> _BRONDOCUMENT_
※

4.1 Bestemmingsomschrijving
De voor '
Wonen' aangewezen gronden zijn bestemd voor:
- wonen;
- ter plaatse van de aanduiding 'erf' een erf;
- ter plaatse van de aanduiding 'tuin' een tuin;
- bij deze bestemming behorende voorzieningen, zoals erven, tuinen, toegangs- en achterpaden, parkeervoorzieningen.
4.2.1 Hoofdgebouwen
Voor het bouwen van hoofdgebouwen gelden de volgende regels:
- hoofdgebouwen mogen uitsluitend binnen een bouwvlak worden gebouwd;
- het bouwvlak mag volledig worden bebouwd;
- ter plaatse van de aanduiding 'vrijstaand', is uitsluitend een vrijstaande woning toegestaan;
- het aantal woningen mag niet meer bedragen dan aangegeven staat op de verbeelding ter plaatse van de aanduiding 'maximum aantal wooneenheden;
- ter plaatse van de aanduiding 'maximale goothoogte' geldt de aangegeven maatvoering als maximale goothoogte;
- de maximale bouwhoogte bedraagt 4 meter meer dan de maximale goothoogte;
- de afstand van vrijstaande woningen, met daarbij behorende aan- en uitbouwen en overkappingen, tot de zijdelingse perceelsgrenzen mag niet minder dan 3 meter bedragen.

※

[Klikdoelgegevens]
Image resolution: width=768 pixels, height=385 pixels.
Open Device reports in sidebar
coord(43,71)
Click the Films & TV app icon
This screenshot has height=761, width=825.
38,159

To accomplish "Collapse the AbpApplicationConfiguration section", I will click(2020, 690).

※

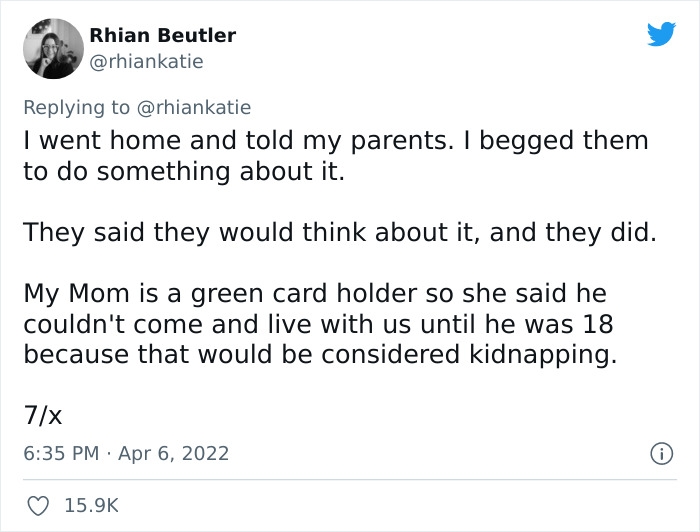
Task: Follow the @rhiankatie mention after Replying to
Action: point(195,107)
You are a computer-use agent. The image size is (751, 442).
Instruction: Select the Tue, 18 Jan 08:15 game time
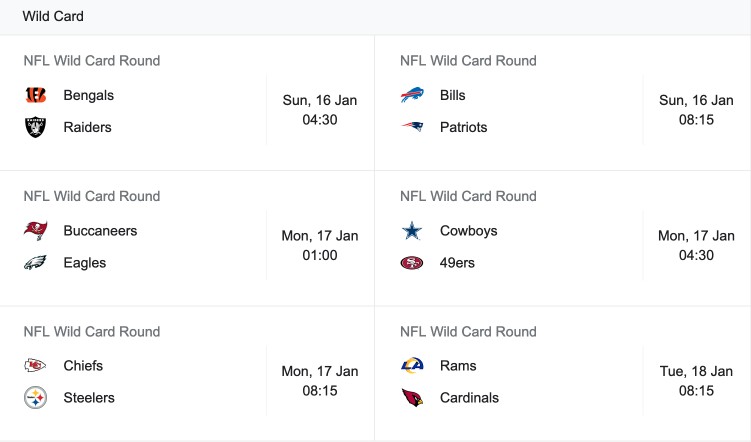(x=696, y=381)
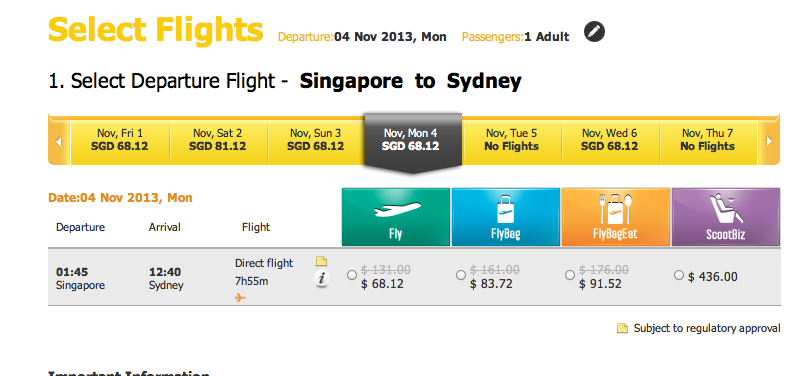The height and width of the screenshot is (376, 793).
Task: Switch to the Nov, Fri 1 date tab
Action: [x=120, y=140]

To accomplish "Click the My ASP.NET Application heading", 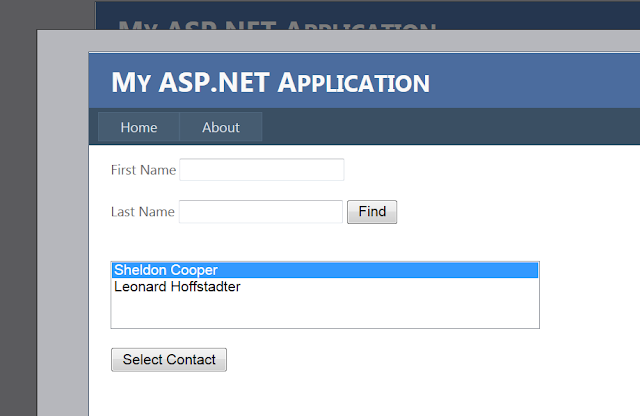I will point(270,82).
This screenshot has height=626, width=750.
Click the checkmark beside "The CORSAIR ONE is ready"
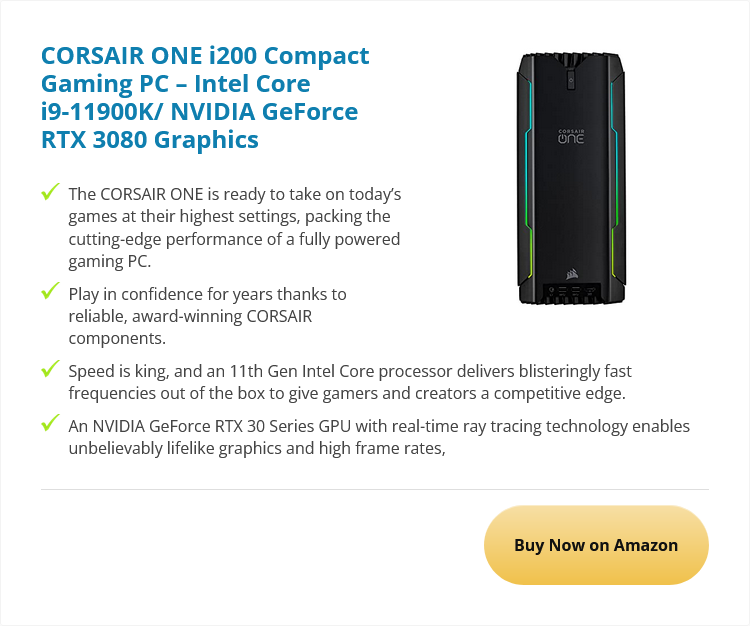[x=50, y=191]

※

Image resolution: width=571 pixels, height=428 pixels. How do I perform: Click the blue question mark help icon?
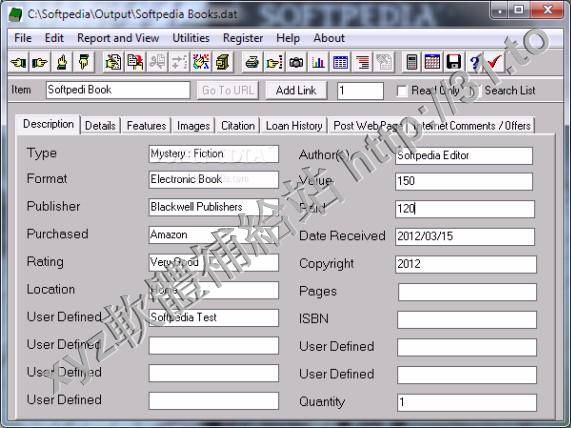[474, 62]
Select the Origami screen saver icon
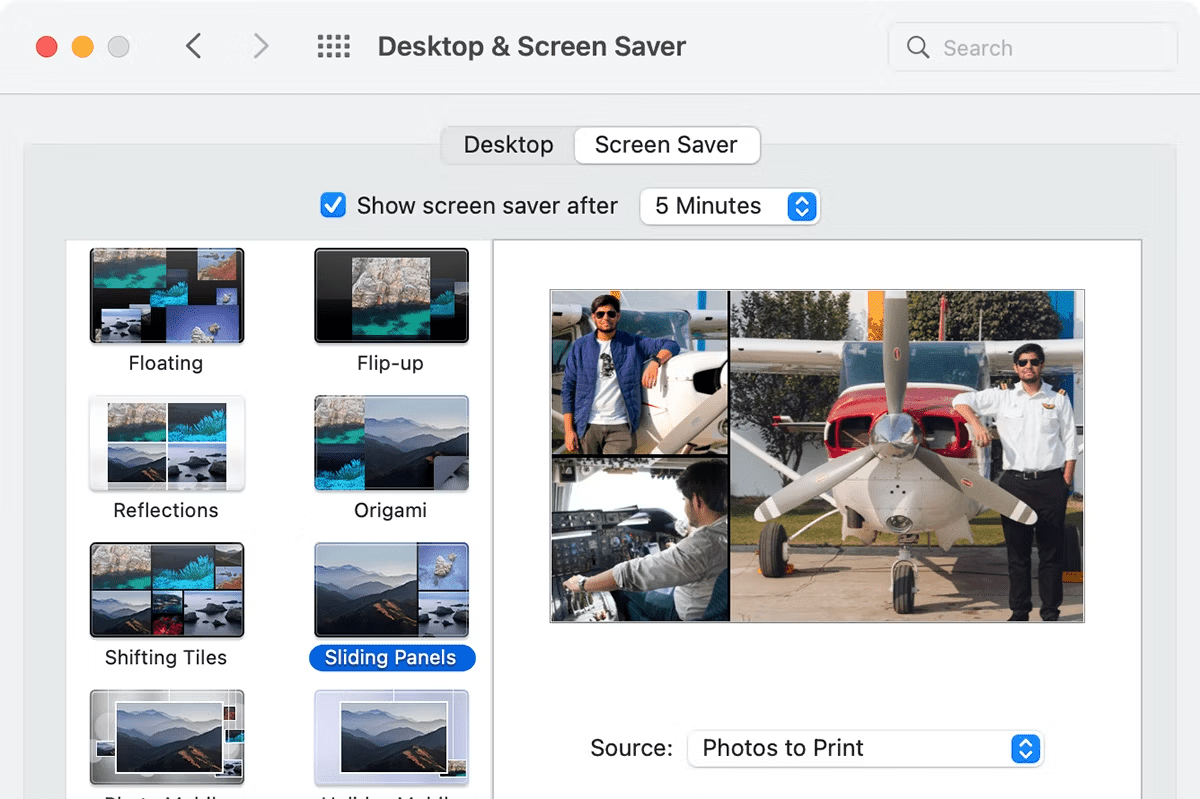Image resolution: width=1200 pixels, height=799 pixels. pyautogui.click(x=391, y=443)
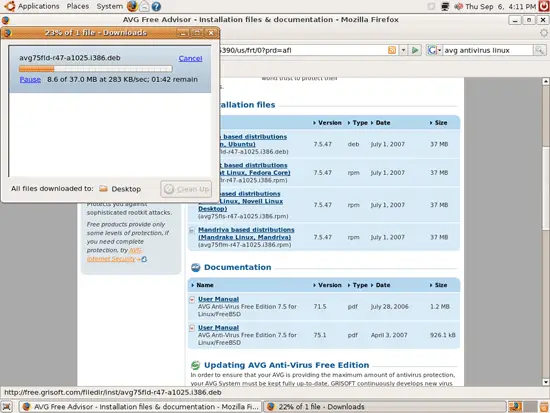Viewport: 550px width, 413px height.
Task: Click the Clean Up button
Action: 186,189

※

> _UIT TE VOEREN TAKEN_
a. Bepaal of de volgende uitspraken overeenkomen met de planregels: (i) hoofdgebouwen mogen ook buiten een bouwvlak worden gebouwd; (ii) de maximale bouwhoogte ligt 4 meter boven de maximale goothoogte; (iii) vrijstaande woningen moeten minstens 3 meter van de zijdelingse perceelsgrenzen staan. Antwoord per uitspraak met ja of nee en citeer de doorslaggevende woorden letterlijk.
b. Tel in de records de regels waarin de tekenreeks "icon" voorkomt en vermeld uitsluitend het aantal.

> _OPLOSSINGEN_
a.
(i) Nee: "hoofdgebouwen mogen uitsluitend binnen een bouwvlak worden gebouwd"
(ii) Ja: "de maximale bouwhoogte bedraagt 4 meter meer dan de maximale goothoogte"
(iii) Ja: "tot de zijdelingse perceelsgrenzen mag niet minder dan 3 meter bedragen"

b. 3